As with pairs lists can be created either as literals or by using a creation procedure,
list. In its literal form a list is written as a sequence of values separated by spaces. The creation is the same in plain Scheme and LilyPond:
guile> '(1 2 3 4) (1 2 3 4) guile> (list 1 2 3 4) (1 2 3 4)
% top-level variable definitions myList = #'(1 2 3 4) myOtherList = #(list 1 2 3 4)
Just as with pairs there is the difference between the quoted and the regular syntax, which makes a difference as soon as the list elements are not exlusively self-evaluating anymore:
guile> '(red green blue) (red green blue) guile> (list red green blue) ((1.0 0.0 0.0) (0.0 1.0 0.0) (0.0 0.0 1.0))
In the first, quoted version the symbols are read as literal values whereas in the second version with the list constructor they are evaluated to their individual lists before being added to the outer list. The last expression eventually evaluates to a list consisting of three lists.
Also as with pairs the list elements can be of arbitrary data types, but this can only be achieved using the
list procedure as otherwise everything will be “quoted”. We won't discuss the following example in detail as this would be redundant.
guile> (list 'red 12 random (random 12)) (red 12 #<primitive-procedure random> 1)
Symbol Lists in LilyPond¶
There is a special kind of list that is needed regularly in LilyPond: a list in which all elements are symbols. LilyPond defines the predicate
symbol-list? for this purpose, and we can check a given list against it:
guile> (symbol-list? '(1 2 3 4)) #f guile> (symbol-list? '(a b c d)) #t
In order to simplify input in LilyPond files the parser accepts a practical shorthand notation:
% regular Scheme syntax mySym = #'(red green blue) % LilyPond-style Symbol list myOtherSym = this.is.one.symbol.list % As of 2.19.39 commas may be used instead of dots myLastSym = red,green,blue
myLastSym are now identical and would be displayed just like regular lists. Note that there must not be spaces around the commas or dots.
However, there is a caveat when entering symbol lists like that in LilyPond input files, namely the parser must be able to unambiguously identify the symbols. Concretely the elements must avoid
- pitch names
- special characters
which are perfectly acceptable in Scheme syntax but have a different meaning for the LilyPond parser.
Enter the following in a LilyPond file and study the resulting (somewhat re-formatted) error messages on the console output:
one = #'(this is a symbol-list) failOne = this.is.a.symbol-list
error: syntax error, unexpected NOTENAME_PITCH, expecting UNSIGNED or SCM_IDENTIFIER or SCM_TOKEN or STRING failOne = this.is. a.symbol-list
The output indicates that the offending part is the
a element, which is interpreted as a
NOTENAME_PITCH instead of being one of the types the LilyPond parser allows here.
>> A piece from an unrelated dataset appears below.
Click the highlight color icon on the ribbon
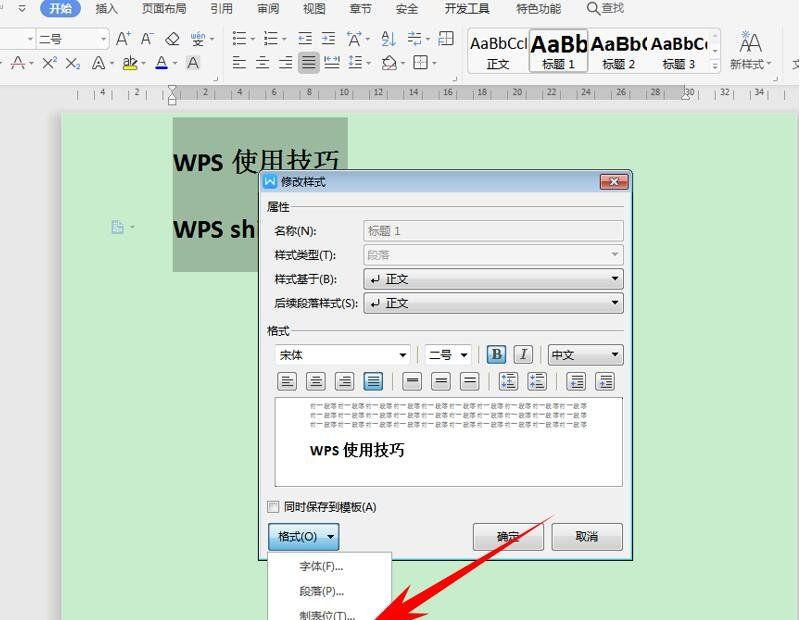The width and height of the screenshot is (800, 620). tap(129, 63)
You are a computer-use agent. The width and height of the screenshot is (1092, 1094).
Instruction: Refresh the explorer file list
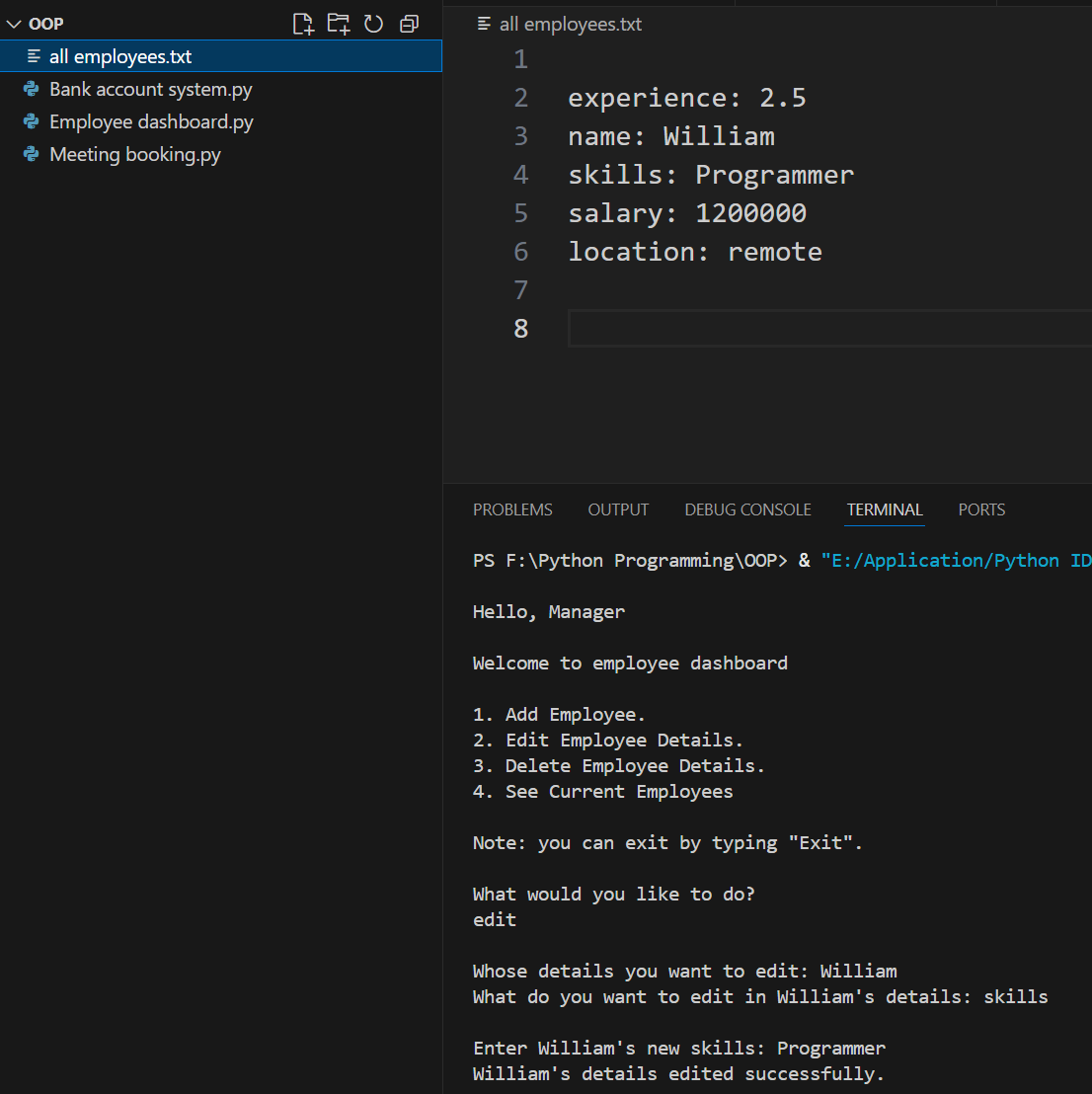[373, 24]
If any element of the symbol list has the same name as a pitch name in the currently active document language the list must be entered using the more extensive Scheme syntax.
two = #'(this doesn@t work) failTwo = firstname.lastname@example.org
error: bad expression type failTwo = this.doesn @t.work
Any special characters will make the LilyPond parser fail with a symbol list. However, it is noteable that underscores and hyphens are accepted.
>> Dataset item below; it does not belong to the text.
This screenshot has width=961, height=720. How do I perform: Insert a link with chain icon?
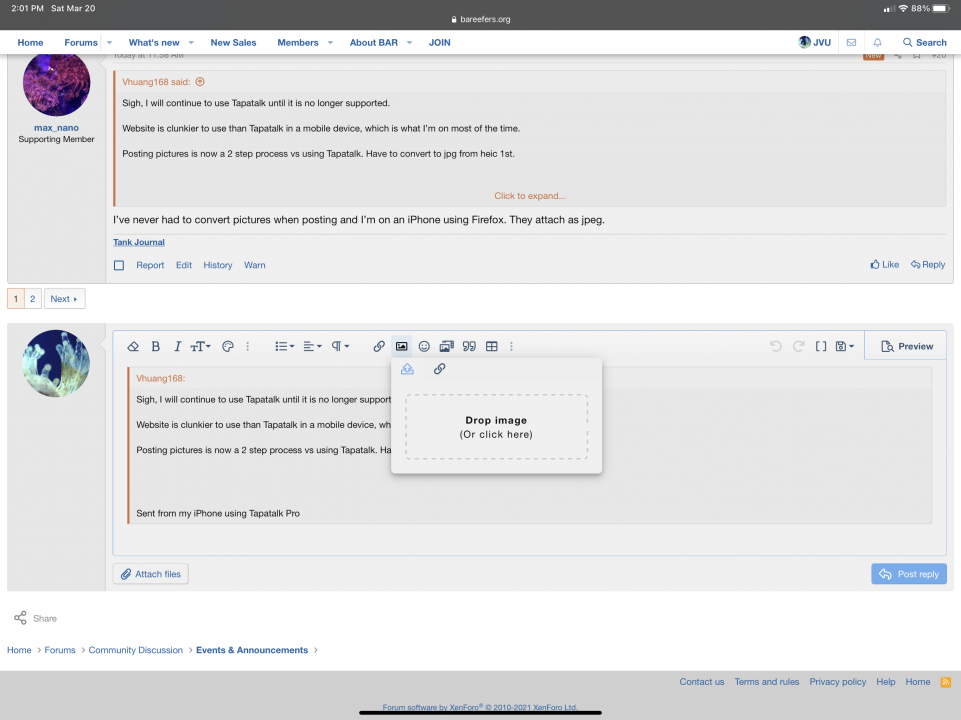pos(379,347)
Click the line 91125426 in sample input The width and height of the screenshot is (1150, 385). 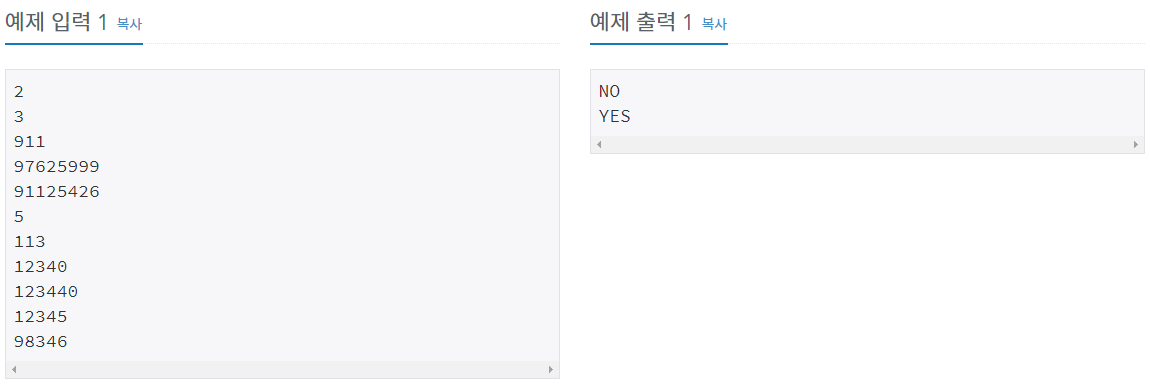[x=56, y=192]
TODO: Find out what “bad expression type” actually means.
three = #'(one false4 symbol-list) failThree = one.false4.symbol-list
error: syntax error, unexpected UNSIGNED failThree = one.false 4.symbol-list
While Scheme allows a symbol
false4 LilyPond stumbles over it because it tries to read the combination of characters and subsequent number as pitch and duration of a note - which doesn't make any sense in this context.
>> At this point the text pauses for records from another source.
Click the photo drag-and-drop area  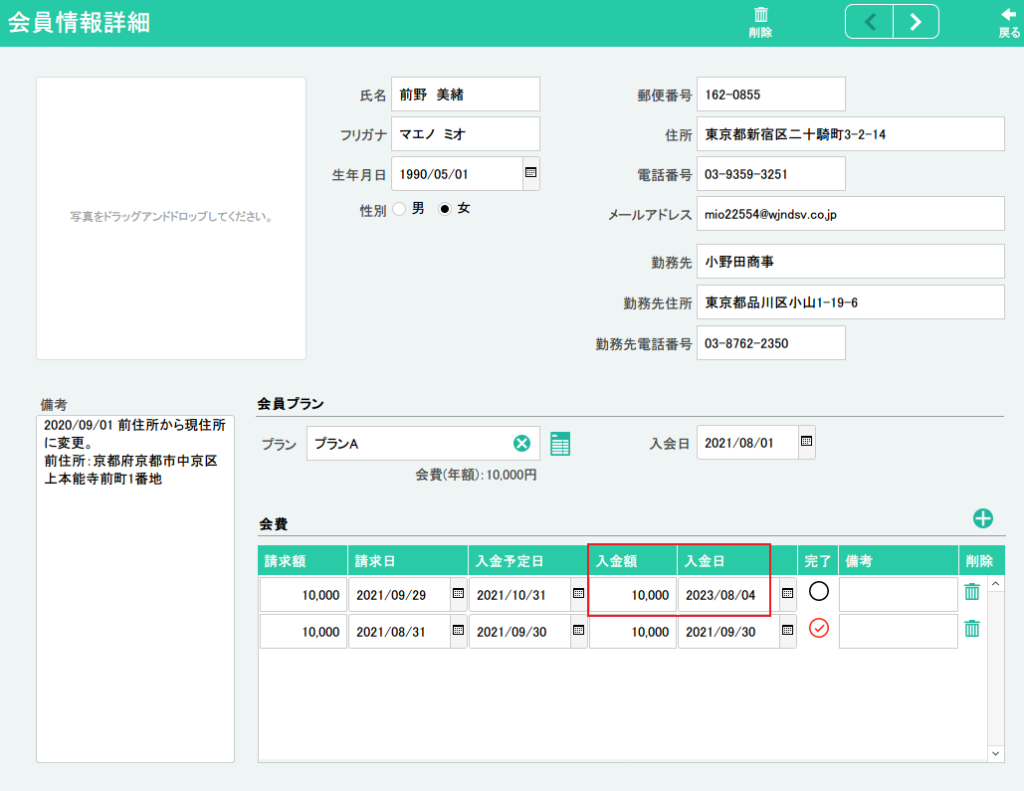pyautogui.click(x=171, y=217)
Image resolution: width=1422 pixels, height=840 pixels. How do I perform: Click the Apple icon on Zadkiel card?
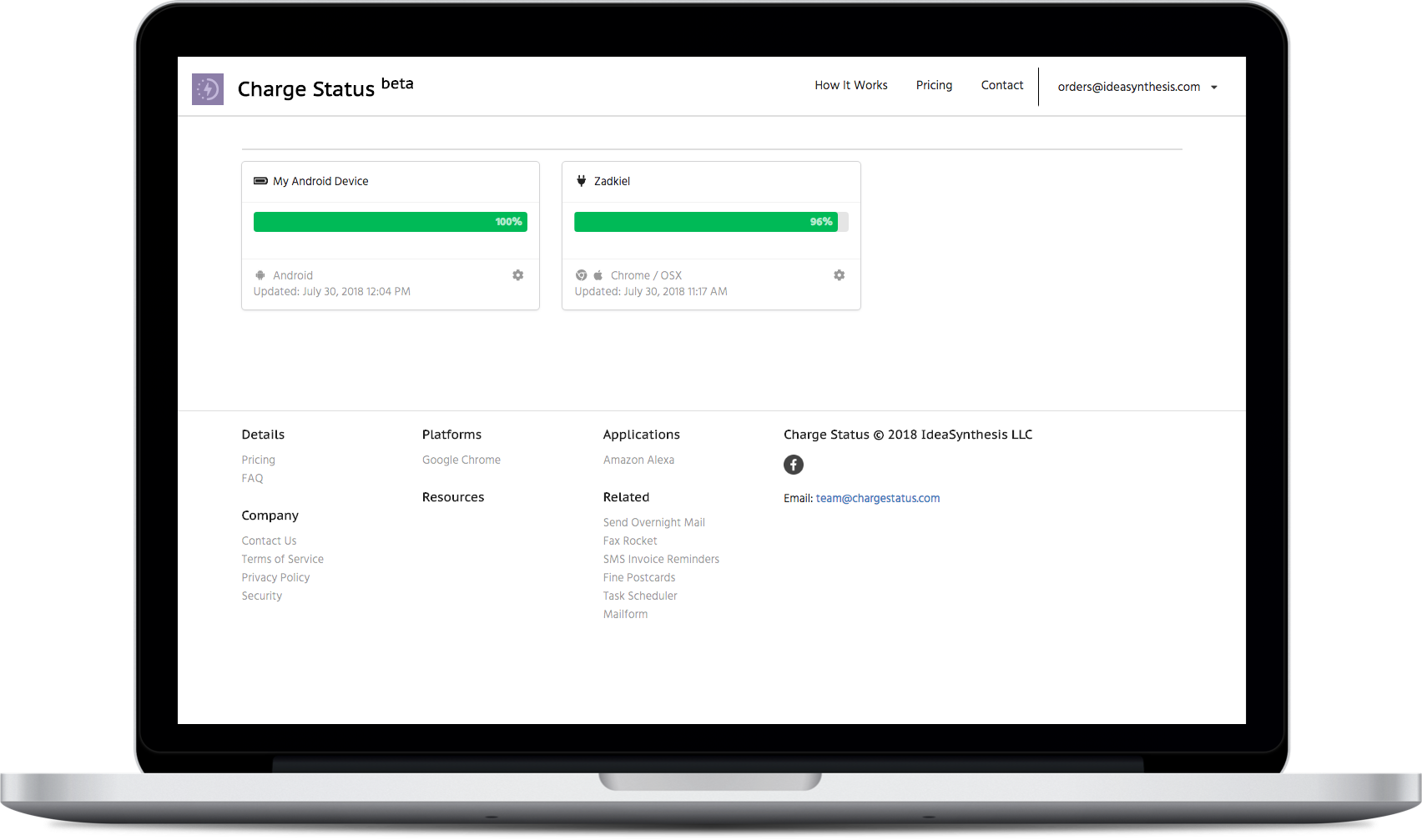tap(598, 275)
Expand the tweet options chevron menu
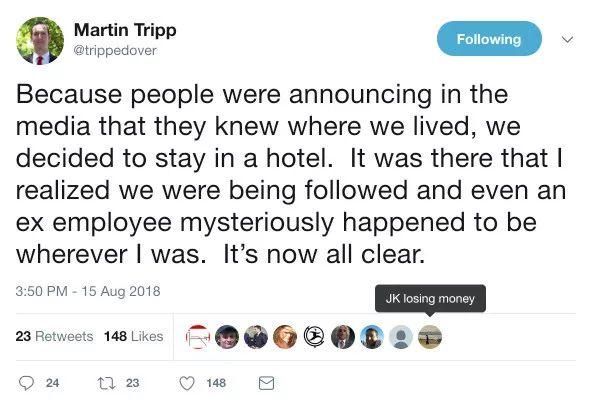This screenshot has height=407, width=600. (569, 40)
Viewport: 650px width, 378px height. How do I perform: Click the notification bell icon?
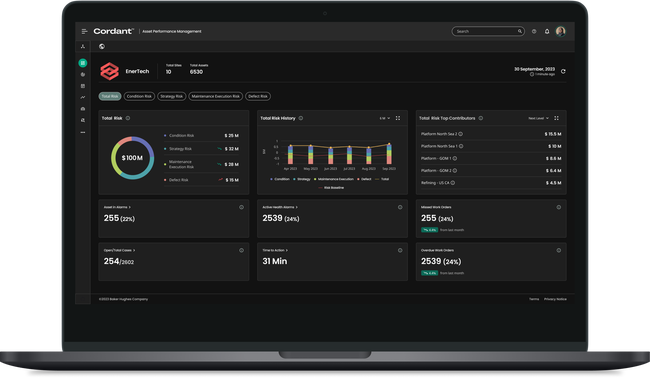click(x=547, y=32)
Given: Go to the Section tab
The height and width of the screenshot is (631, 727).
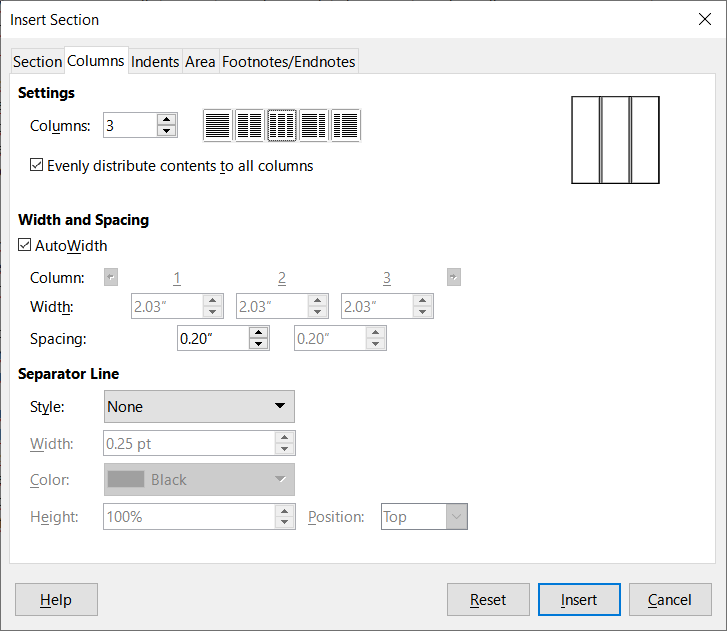Looking at the screenshot, I should pos(38,61).
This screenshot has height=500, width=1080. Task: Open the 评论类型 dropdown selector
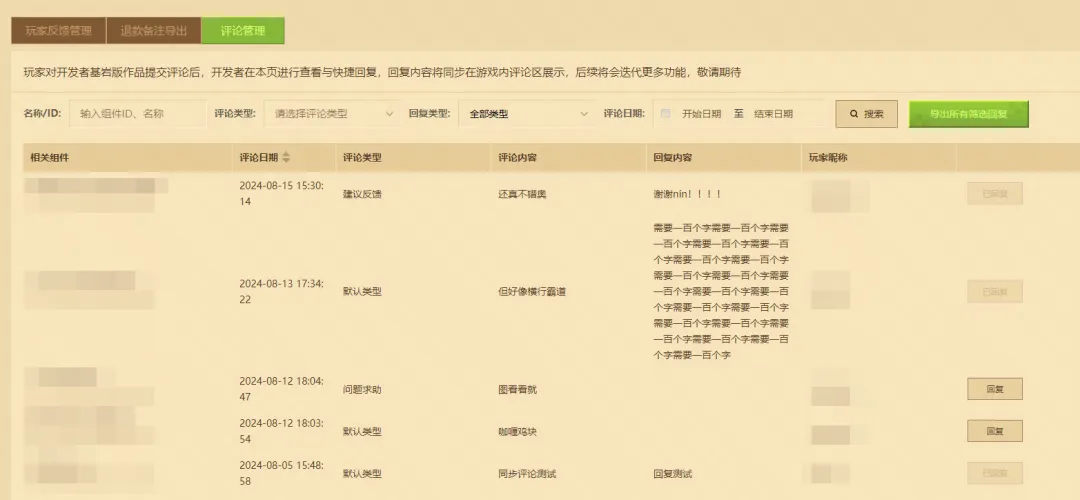click(333, 114)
four = #'(one 4false symbol-list) failFour = one.4false.symbol-list #(display failFour)
error: syntax error, unexpected SCM_TOKEN, expecting '=' #(display failFive) (one 4)
This one is a tricky error message as the input to
failFour actually causes the LilyPond parser to wreak havoc. The error is raised not during the parsing of
failFour but at the beginning of the next expression, and therefore it refers to an item that shouldn't be of any interest.. Obviously the parser reads
(one 4) and then stops making any sense of the input. The error message is rather cryptic in this case as the item that is printed in the message is not the item that caused the error. And of course it can be a very different kind of error message depending on what is following in the input file.
However, it is somewhat strange that
4 should be read as a symbol. And indeed, type-checking (which you will only be able to do after the next chapter) reveals the
4 to be an integer. We'll discuss this with the next and final example.
four = #'(4 this seems to work) wrongFour = 4.this.seems.to.work
This final assignment works without errors, however, it does not produce a symbol list:
#(display (symbol-list? wrongFour)) #f
Obviously it is possible to enter plain integer numbers in a list with dot notation, but they are then inserted in the list as integers, not symbols.
To conclude, it is a very convenient (and common) shorthand to enter symbol lists using LilyPond's dot (or comma) notation, but it has its issues and difficulties.